NEWPORT IS “punching above its weight” by topping educational standards at key stages 1 and 2, it was claimed this week.

Heads, officials and councillors are delighted with the city’s success this year in provisional assessment results, released by the Assembly government earlier this month. Meanwhile, many results in other local authorities failed to make the mark, with some down on 2006. Some said this was due to a “weaker cohort”.

Seven-year-olds in Newport clinched the best results in Wales in maths with 90.6 per cent gaining expected levels, just beating Monmouthshire at 90.1. Overall, the city came out top in core subjects at KS1 (85.4) and KS2 (80.3).

At KS3 it also came in a respectable fifth (60.9 per cent) out of Wales’s 22 LAs, beaten only by Powys, Monmouthshire, the Vale of Glamorgan and Gwynedd.

The results also surpassed the city council’s predictions, outlined in its Single Education Plan document 2006-8, where it said Newport should achieve 77 per cent at KS2 for 2007, up from the actual figure of 76 per cent in 2005, and 56 for KS3 two percentage points higher than 2005 (54 per cent).

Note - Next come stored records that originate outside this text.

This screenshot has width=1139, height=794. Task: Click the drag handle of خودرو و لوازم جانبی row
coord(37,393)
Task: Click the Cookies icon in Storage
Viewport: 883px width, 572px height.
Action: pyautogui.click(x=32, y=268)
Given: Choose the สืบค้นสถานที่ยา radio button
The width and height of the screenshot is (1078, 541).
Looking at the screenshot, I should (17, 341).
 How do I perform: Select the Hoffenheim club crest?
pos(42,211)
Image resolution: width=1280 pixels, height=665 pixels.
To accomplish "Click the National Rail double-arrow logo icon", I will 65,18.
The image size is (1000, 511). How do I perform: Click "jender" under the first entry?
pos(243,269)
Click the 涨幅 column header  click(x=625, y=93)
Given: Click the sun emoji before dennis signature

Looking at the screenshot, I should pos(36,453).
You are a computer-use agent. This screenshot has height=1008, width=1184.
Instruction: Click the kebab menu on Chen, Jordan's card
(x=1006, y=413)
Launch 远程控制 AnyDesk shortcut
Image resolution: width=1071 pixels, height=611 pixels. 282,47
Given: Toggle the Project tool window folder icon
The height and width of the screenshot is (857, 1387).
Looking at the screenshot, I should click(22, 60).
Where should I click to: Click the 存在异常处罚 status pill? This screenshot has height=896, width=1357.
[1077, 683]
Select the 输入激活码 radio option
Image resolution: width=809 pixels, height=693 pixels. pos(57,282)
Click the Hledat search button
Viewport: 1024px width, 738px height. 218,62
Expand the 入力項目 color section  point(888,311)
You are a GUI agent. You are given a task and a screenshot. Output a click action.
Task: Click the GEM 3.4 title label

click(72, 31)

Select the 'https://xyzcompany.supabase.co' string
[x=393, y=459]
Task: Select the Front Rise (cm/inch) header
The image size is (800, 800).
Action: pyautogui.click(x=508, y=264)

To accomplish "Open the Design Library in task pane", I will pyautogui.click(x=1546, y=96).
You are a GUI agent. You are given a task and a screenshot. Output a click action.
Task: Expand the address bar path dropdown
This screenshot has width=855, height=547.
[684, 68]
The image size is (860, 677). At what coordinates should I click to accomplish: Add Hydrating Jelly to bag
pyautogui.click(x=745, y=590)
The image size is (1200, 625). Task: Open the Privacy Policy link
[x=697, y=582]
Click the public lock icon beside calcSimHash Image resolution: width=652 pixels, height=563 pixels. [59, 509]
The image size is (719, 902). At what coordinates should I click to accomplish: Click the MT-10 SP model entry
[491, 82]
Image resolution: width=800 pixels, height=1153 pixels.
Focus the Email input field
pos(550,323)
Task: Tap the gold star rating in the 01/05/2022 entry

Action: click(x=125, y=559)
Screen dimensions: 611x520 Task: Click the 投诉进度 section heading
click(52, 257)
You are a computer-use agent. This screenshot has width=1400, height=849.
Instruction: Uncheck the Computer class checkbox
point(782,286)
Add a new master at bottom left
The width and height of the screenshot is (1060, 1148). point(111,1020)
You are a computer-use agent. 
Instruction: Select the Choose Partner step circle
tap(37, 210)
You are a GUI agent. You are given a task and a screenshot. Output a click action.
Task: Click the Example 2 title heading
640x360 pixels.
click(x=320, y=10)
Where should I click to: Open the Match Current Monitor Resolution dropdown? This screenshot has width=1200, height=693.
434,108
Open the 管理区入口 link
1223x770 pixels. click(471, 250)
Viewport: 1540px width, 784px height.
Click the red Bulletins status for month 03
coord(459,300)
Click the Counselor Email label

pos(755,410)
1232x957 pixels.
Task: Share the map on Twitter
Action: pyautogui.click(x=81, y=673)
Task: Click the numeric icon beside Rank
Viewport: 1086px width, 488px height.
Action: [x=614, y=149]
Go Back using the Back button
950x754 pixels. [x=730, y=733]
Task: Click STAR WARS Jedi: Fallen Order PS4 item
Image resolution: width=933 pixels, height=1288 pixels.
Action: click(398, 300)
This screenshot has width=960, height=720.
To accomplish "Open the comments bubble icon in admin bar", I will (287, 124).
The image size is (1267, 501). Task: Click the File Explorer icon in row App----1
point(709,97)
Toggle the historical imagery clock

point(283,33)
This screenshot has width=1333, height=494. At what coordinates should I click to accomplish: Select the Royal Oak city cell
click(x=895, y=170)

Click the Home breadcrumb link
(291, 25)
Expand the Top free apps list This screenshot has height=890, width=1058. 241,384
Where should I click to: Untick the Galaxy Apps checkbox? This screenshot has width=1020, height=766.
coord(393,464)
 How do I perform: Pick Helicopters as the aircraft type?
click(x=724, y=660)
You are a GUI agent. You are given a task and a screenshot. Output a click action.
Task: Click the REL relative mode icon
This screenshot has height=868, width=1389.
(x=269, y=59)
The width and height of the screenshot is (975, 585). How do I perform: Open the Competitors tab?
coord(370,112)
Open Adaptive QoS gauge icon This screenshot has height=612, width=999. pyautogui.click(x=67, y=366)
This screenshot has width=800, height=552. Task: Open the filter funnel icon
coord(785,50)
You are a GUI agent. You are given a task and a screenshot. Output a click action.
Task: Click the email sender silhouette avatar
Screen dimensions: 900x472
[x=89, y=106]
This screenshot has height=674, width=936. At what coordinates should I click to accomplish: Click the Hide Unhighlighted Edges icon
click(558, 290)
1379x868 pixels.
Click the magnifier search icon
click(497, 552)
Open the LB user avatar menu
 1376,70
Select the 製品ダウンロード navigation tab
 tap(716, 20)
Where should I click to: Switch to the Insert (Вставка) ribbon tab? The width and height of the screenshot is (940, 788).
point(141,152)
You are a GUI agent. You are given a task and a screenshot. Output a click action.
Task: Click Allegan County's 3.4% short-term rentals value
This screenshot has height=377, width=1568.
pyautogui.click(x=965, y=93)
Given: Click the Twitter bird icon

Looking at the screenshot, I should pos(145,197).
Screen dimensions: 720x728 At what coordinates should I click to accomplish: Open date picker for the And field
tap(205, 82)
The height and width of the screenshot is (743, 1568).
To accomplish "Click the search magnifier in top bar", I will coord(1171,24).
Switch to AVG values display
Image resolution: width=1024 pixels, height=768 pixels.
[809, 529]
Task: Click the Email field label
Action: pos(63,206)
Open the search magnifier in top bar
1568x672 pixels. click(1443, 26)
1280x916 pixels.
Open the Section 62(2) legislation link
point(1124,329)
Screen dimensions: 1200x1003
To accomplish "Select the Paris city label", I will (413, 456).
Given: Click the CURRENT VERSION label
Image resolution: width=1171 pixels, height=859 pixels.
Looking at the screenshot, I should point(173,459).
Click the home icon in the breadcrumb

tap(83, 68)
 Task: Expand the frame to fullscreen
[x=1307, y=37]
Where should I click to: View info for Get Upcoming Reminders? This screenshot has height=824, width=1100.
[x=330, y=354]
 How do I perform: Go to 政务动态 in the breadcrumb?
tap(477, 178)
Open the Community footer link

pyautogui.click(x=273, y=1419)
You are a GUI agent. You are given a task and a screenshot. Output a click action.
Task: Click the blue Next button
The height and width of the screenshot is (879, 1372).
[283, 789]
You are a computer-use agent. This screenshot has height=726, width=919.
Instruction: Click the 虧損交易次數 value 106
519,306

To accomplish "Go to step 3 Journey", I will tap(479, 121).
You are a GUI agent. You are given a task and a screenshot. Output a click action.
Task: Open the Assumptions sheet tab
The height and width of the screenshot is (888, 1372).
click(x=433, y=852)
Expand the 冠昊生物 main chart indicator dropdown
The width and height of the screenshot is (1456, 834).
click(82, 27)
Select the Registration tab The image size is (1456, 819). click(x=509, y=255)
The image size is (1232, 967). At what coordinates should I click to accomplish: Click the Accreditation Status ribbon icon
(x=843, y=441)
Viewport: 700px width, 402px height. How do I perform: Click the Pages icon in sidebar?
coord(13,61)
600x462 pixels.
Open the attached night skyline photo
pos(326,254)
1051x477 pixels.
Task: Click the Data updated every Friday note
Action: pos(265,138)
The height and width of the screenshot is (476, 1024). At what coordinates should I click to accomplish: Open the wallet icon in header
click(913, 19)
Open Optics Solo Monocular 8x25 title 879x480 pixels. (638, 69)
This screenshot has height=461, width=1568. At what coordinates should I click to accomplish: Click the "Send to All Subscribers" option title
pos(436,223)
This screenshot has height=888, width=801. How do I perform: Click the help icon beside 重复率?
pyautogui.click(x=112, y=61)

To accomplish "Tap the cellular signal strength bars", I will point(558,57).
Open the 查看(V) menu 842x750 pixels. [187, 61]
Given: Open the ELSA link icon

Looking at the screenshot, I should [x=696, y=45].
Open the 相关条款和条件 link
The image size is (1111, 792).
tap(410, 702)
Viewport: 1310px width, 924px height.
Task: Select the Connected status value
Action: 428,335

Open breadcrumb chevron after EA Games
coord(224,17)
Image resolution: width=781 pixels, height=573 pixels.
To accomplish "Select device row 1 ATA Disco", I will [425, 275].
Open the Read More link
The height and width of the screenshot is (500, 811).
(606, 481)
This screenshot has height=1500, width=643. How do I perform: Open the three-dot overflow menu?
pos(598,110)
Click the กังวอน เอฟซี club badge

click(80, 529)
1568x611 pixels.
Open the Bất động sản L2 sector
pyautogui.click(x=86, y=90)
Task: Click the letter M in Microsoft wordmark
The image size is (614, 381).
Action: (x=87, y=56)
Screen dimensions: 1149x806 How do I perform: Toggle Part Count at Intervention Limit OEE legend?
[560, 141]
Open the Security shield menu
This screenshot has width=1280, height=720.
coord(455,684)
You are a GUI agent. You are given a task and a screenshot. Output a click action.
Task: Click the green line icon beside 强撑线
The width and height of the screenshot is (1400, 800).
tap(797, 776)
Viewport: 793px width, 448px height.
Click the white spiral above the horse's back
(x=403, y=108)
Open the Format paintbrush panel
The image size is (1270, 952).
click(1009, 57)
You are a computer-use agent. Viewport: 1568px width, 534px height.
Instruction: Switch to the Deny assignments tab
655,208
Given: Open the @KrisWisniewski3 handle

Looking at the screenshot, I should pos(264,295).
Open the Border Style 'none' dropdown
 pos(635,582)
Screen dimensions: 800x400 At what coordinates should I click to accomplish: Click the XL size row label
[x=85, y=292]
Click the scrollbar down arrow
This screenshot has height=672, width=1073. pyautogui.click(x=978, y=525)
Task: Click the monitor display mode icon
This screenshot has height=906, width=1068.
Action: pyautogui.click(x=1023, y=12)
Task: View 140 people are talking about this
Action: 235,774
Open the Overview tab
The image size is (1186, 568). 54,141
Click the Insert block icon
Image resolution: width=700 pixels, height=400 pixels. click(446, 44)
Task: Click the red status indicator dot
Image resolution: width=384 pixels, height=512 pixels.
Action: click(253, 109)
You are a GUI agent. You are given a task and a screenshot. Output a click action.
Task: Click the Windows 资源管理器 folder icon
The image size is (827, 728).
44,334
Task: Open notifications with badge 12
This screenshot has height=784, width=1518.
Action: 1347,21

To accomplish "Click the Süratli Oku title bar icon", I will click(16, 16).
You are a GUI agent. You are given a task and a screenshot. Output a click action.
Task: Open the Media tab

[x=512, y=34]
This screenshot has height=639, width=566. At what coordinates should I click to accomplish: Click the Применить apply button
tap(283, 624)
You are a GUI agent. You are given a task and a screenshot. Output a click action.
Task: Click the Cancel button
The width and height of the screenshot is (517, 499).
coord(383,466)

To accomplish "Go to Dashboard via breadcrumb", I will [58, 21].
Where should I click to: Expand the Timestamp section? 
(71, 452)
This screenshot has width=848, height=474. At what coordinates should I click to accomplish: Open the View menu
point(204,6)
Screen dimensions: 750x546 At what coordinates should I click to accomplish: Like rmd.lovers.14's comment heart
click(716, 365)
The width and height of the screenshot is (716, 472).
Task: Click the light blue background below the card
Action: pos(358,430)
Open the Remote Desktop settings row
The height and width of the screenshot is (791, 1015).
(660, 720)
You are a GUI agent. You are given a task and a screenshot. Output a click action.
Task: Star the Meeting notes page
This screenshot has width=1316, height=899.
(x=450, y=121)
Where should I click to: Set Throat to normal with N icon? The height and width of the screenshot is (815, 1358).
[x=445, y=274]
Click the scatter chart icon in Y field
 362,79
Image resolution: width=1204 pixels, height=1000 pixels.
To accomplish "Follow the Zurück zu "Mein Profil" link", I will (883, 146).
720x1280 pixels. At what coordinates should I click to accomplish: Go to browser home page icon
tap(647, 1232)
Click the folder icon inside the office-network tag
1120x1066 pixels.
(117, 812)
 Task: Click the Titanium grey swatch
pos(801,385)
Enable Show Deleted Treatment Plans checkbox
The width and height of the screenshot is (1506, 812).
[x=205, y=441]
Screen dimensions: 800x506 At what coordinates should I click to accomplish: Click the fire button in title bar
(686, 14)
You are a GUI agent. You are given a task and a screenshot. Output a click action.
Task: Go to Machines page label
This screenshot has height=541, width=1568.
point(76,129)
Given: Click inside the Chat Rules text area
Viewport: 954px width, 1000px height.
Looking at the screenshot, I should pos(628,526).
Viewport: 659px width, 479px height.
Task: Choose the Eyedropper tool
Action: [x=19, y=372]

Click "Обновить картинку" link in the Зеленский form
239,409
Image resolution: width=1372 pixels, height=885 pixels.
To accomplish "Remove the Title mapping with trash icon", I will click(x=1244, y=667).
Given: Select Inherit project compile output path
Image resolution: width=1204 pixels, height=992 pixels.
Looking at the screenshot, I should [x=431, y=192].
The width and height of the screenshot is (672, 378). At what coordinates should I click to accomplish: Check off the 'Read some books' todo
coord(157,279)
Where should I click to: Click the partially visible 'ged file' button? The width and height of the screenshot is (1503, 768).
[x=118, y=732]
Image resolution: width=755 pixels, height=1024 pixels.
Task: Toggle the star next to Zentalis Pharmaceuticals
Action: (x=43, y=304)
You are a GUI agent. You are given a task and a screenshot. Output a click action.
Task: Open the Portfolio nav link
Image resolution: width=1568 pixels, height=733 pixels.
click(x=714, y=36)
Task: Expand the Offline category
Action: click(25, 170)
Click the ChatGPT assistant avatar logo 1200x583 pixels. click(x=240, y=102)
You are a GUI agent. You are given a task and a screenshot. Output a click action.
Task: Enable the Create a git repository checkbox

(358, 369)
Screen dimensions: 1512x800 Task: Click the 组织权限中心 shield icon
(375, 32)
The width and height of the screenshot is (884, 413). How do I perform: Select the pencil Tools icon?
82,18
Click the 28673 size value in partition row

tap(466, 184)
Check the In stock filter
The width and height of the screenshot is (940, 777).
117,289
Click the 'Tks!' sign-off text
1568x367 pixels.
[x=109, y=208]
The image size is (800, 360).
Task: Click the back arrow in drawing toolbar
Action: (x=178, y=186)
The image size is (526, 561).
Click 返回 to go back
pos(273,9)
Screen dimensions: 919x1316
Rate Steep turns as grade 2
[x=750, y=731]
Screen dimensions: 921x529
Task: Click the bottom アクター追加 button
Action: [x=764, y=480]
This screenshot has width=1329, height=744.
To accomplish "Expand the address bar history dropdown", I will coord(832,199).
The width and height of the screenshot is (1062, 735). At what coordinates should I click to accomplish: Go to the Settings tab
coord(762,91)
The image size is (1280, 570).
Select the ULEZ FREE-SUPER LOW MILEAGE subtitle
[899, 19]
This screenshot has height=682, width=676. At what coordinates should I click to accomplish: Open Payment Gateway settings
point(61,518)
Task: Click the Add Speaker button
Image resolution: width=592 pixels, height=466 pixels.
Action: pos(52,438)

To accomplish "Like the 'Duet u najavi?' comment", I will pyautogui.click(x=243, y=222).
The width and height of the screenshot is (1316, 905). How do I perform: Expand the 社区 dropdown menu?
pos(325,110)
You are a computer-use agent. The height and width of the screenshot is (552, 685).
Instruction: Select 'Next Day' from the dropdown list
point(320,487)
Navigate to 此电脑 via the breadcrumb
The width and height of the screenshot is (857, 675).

Heads put some of the success down to good practice schemes in the classroom. This includes new reading and numeracy strategies led by specialist staff alongside the introduction of special classes for children who have fallen behind.

Wider use of nurturing groups for primary pupils experiencing problems in main lessons is also having a two-way effect of motivating the children with difficulties while allowing their classes to run more smoothly without them.

Sian Jones, head of Duffryn Infants School in Newport, has been running a nurturing group with a teacher and teaching assistant since 2002. “It really helps motivate the children, and once they start returning to normal classes often they do not need any more support,” she said.

Debra Guy, head of Malpas Court Primary, said number and reading recovery schemes had helped children achieve targets.

She said: “Our actual results at KS1 and 2 were not that high but the achievement levels were.”

At St Julian’s Comprehensive in Newport, head Steve Marshall said: “We were in the upper 70s in terms of percentages for maths, English and science. We have invested significantly in the number of teaching assistants and groups across KS3.

“We are also focusing on pupils whose levels of learning are not as strong and we have worked hard to deal with behavioural problems.”

People have been flocking to the city from Cardiff and Bristol as thousands of new homes are being built on the site of the former Llanwern steelworks, bucking the upward trend of surplus places in schools across Wales. The city expects to have an extra 2,076 pupils in its schools by 2011 rather than fewer.

Bob Poole, Newport city council’s cabinet member for young people, said: “We are punching above our weight with these results.”

Wales-based Professor David Reynolds of Plymouth University said: “It was an outstanding performance in Newport.”